Es posible que sea la creencia de una impunidad que cierta prensa busca combatir pero que en el fondo resulta doblemente sospechosa. Ayer un diario local público en su primera página publicó sobre un escandalete donde habría estado implicado el Presidente en noviembre del 2024 y a reglón seguido pública que en esa casa (alquilada) habria caído una banda de delincuentes.
Faltando 2 meses para que se lleven a cabo las Elecciones Generales en su primera vuelta y estás denuncias resultan una bomba de tiempo que ponen en peligro la estabilidad del Perú habida cuenta que además que faltan aún 5 meses y medio para el cambio de mando.
Al respecto hay sectores que principistamente exigen la salida de Jerí, aunque valga decirlo en el caso de las visitas a los empresarios chinos no hay pruebas contundes de la existencia de un ilícito y en el caso de las contrataciones de las jóvenes sí podría haber tal pero que finalmente pareciera ser un "pecadillo", que no ameritaría la vacancia del Presidente pero sí enturbia más su futuro posterior al 28 de julio.

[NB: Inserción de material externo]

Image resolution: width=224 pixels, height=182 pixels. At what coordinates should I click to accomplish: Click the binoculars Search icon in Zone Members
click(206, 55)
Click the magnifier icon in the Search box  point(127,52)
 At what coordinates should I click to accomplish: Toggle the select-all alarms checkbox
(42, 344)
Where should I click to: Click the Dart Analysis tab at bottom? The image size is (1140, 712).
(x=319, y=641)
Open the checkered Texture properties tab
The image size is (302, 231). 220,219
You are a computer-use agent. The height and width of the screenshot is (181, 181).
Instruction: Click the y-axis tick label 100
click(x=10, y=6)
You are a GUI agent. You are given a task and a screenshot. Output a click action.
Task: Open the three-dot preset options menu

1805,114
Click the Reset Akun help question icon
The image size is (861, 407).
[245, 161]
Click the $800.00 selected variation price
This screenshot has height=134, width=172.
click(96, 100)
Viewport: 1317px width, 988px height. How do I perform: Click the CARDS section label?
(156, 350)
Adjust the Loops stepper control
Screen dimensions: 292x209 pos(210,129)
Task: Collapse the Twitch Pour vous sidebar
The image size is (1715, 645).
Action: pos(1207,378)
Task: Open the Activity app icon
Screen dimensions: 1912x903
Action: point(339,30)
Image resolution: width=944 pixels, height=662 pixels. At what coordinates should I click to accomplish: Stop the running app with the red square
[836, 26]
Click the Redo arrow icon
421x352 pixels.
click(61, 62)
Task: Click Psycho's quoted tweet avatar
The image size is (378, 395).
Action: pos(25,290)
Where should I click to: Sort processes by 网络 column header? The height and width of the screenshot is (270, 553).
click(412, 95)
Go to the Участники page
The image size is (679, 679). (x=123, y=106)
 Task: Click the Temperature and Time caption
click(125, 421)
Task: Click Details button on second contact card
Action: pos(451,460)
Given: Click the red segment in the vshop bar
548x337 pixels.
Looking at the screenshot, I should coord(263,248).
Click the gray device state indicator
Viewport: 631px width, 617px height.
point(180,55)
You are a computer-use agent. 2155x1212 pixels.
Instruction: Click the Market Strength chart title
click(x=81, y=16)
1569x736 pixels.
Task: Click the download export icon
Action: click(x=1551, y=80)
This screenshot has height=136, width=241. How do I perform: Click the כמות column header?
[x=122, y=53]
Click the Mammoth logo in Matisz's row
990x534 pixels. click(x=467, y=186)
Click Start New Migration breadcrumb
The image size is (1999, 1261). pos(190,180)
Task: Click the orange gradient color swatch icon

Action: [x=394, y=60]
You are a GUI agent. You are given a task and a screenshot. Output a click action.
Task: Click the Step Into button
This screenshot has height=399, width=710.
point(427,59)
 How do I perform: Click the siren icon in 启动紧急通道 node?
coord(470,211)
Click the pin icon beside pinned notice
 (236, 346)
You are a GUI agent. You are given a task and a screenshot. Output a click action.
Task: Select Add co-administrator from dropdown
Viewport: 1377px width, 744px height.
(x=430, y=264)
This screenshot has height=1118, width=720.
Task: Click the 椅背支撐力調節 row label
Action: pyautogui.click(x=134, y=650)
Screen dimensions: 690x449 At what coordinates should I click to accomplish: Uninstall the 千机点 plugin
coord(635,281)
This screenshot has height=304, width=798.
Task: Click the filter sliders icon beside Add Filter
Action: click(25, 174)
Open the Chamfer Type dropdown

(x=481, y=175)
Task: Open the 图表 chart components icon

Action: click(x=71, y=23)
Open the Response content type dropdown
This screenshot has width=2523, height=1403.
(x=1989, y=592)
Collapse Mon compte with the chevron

La salida de Jerí requiere que sea debatida y votada en un Pleno Extraordinario pues nos encontramos en un receso parlamentario; por lo que se necesitan 78 firmas para convocar a este Pleno y hasta la fecha no hay ese número de firmas. Al respecto ya algunos analistas señalan que las bancadas de los partidos que aún sostienen a Jerí pagarán las consecuencias en las urnas; aunque a contrapie tanto APP y Fuerza Popular apelan a apoyar no tanto a Jerí sino la estabilidad política.
Ante una posible salida de Jerí no hay aparentemente una salida razonable. Desde la elección de PPK en el 2016, el sucesor del actual Encargado sería el octavo inquilino de Palacio de Gobierno, sin mayor margen de maniobra y con una agenda que tendría un solo punto, vale decir llevar a cabo las Elecciones y entregar el mando el 28 de julio. Los ministros de un probable gabinete serían meros secretarios sin mayor trascendencia. Todo ello, sin duda alguna, sería un desastre.
Finalmente, ¿qué conviene al Perú? ¿Volver a la incertidumbre de no saber cuál siquiera la alternativa o dar por terminado el paso de Jerí por Palacio de Gobierno y con ello castigar una serie de desaguisados?
Lo cierto que antes o después del 28 de julio, Jerí tendrá que asumir una serie de investigaciones en incluso ser "un inquilino más del Fundo Barbadillo", junto con los expresidentes Toledo, Humala y Castillo.